(MS04-027) Vulnerability in WordPerfect Converter Could Allow Code Executi

• Microsoft FrontPage 2000
• Microsoft FrontPage 2002
• Microsoft FrontPage 2003
• Microsoft Office 2000
• Microsoft Office 2003
• Microsoft Office XP
• Microsoft Publisher 2000
• Microsoft Publisher 2002
• Microsoft Publisher 2003
• Microsoft Word 2000
• Microsoft Word 2002
• Microsoft Word 2003
• Microsoft Works Suite 2001
• Microsoft Works Suite 2002
• Microsoft Works Suite 2003
• Microsoft Works Suite 2004

Description:

This remote code execution vulnerability could allow a malicious user or a malware to take complete control of the affected system if the affected user is currently logged on with administrative privileges. The malicious user or malware can execute code on the system giving them the ability to install or run programs and view or edit data with full privileges. Thus, this vulnerability can conceivably be used by a malware for replication purposes.

The vulnerability is caused by an unchecked buffer in the Microsoft Office WordPerfect Converter.

The Microsoft Office WordPerfect converter helps users convert documents from Corel WordPerfect file formats to Microsoft Word file formats. The WordPerfect converter is included in all versions of Office and is also available separately in the Microsoft Office Converter Pack.

This vulnerability can be exploited by a remote malicious attacker or a malware by:

• Web-based attack scenario:

  An attacker would have to host a Web site that contains a Web page that is used to exploit this vulnerability. An attacker would have no way to force users to visit a malicious Web site. Instead, an attacker would have to persuade them to visit the Web site, typically by getting them to click a link that takes them to the attacker's site. After they click the link, they would be prompted to perform several actions. An attack could only occur after they performed these actions.

• E-mail attack scenario:

  A user must open an attachment that is sent in an e-mail message for an attack to be successful through e-mail.

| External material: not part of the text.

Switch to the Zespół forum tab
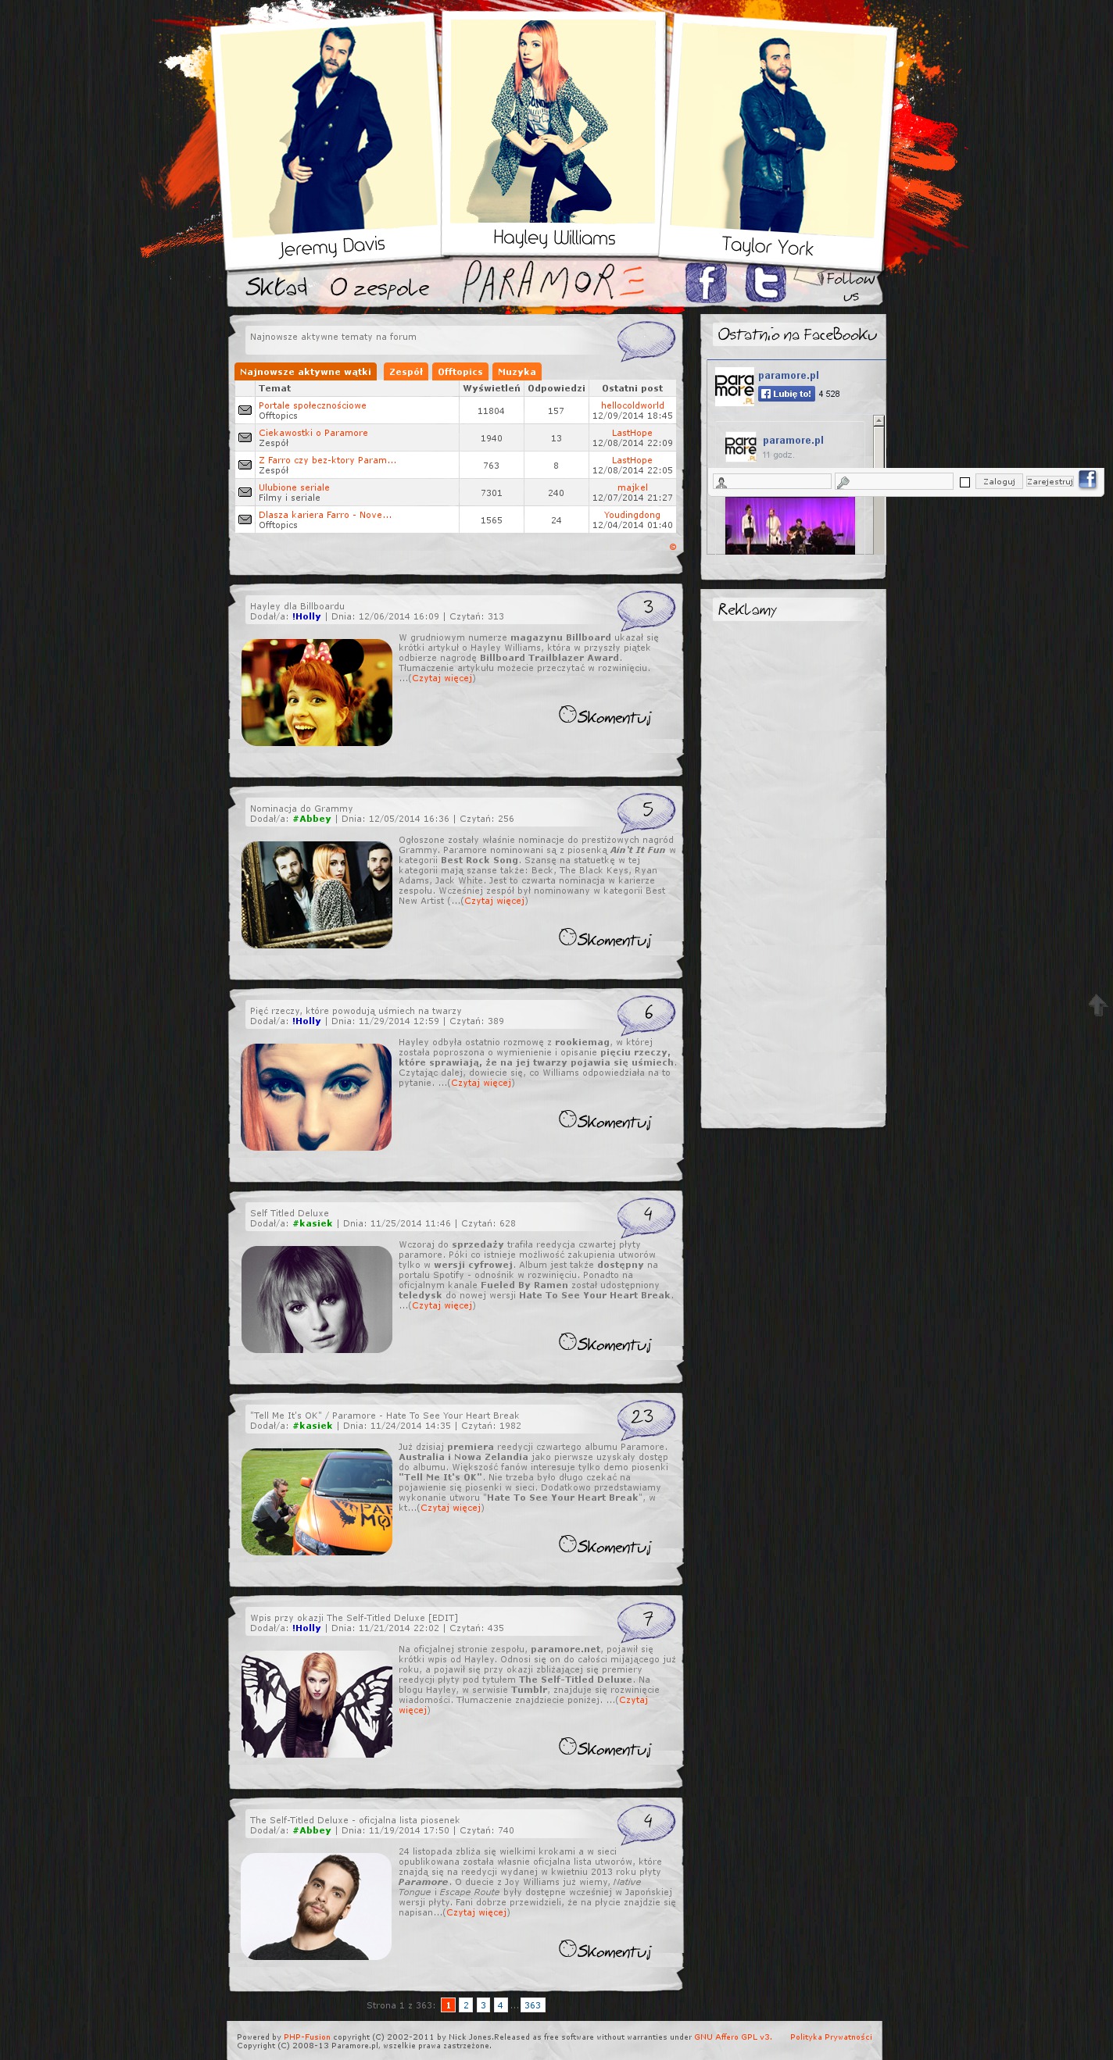The height and width of the screenshot is (2060, 1113). coord(406,372)
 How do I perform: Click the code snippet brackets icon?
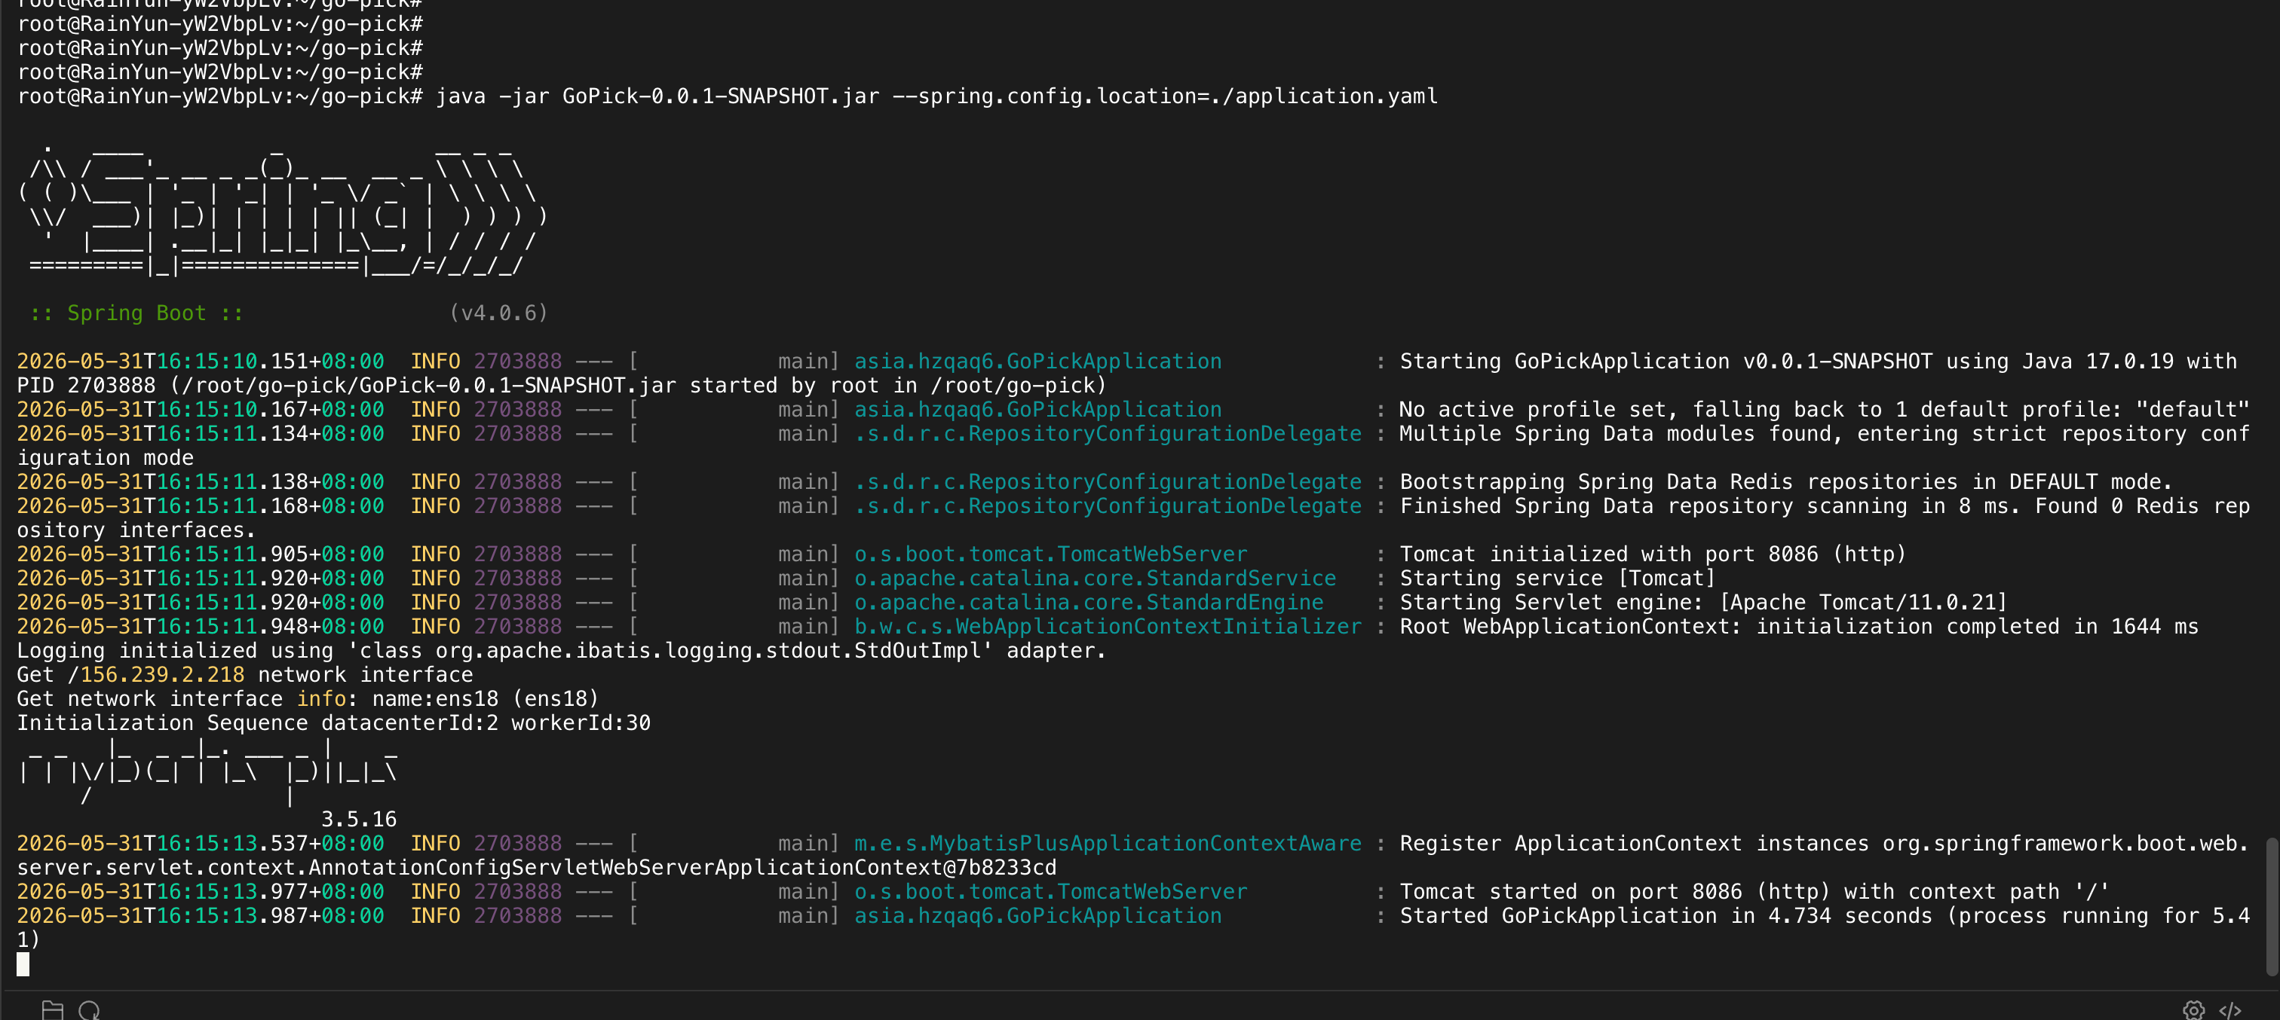tap(2230, 1009)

A malware or an attacker who successfully exploits this vulnerability could gain the same privileges as the user. Users whose accounts are configured to have fewer privileges on the system would be at less risk than users who operate with administrative privileges.

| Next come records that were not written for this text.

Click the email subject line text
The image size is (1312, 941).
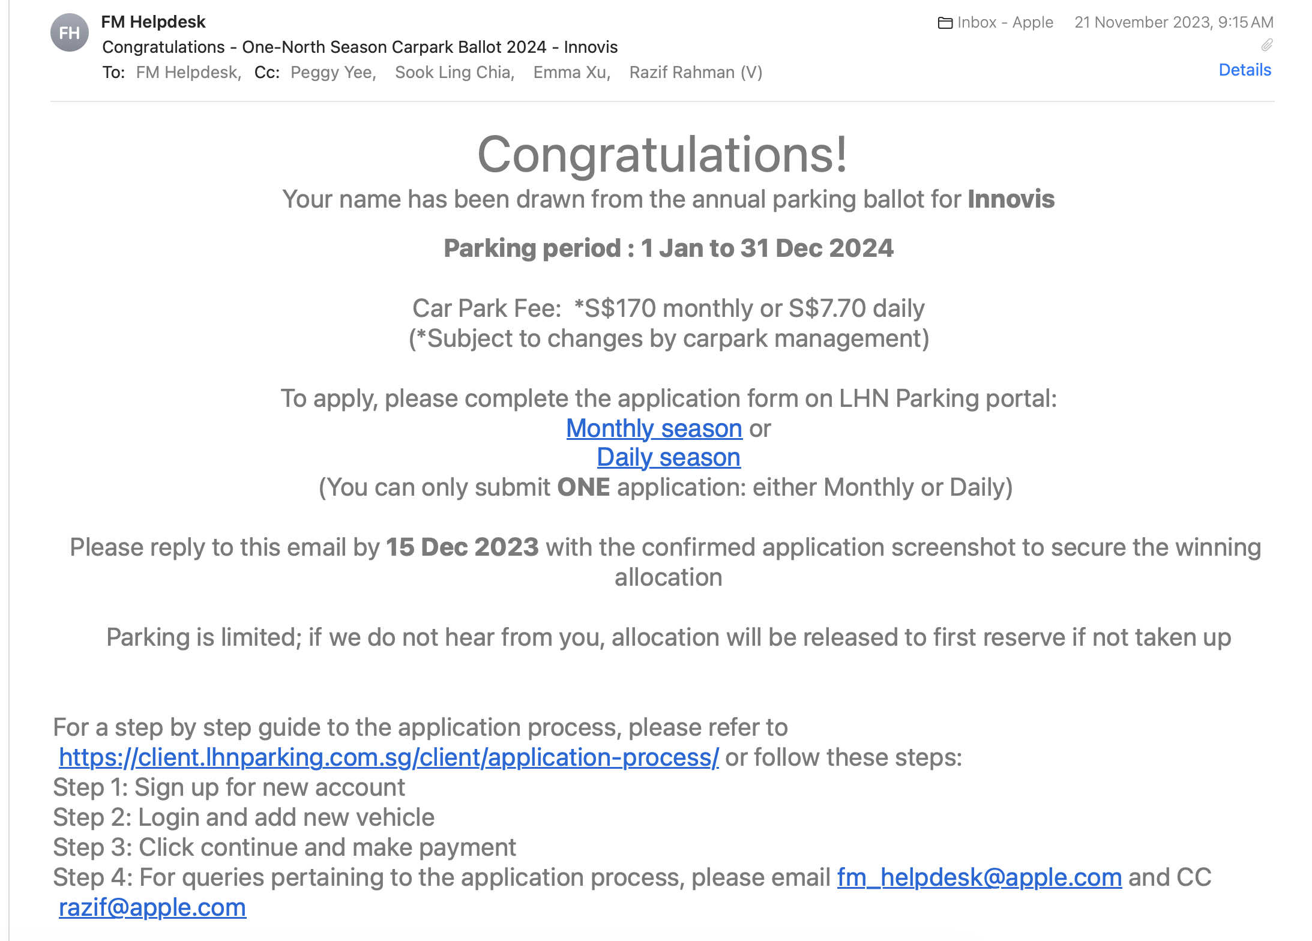(360, 47)
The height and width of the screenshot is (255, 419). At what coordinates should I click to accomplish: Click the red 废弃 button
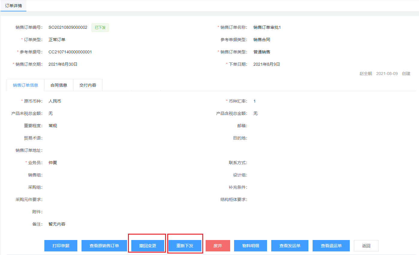218,246
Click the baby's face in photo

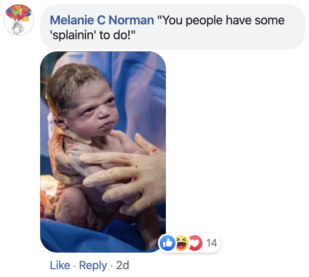(x=95, y=110)
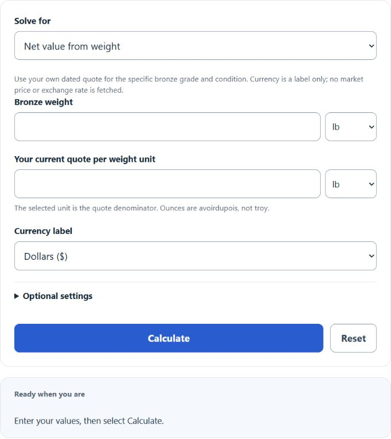Click the Calculate button
Image resolution: width=391 pixels, height=439 pixels.
coord(169,338)
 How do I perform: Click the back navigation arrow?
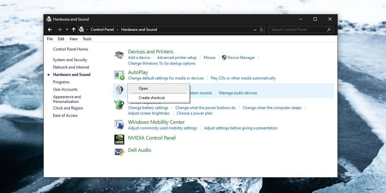(x=50, y=29)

Note that this update replaces the security update that was provided as part of Microsoft Security Bulletin MS03-036.

Patch Information

• Microsoft Security Bulletin MS04-027
  http://www.microsoft.com/technet/security/bulletin/ms04-027.mspx

Workaround:

• Do not open WordPerfect documents using the affected WordPerfect Converter.

  Do not open WordPerfect documents from untrusted sources, using any of the software enumerated as affected in this bulletin, on systems that are not updated with the security updates accompanying this security bulletin.

• Use a third party WordPerfect to Word converter or ask the user of WordPerfect to save the document in another format.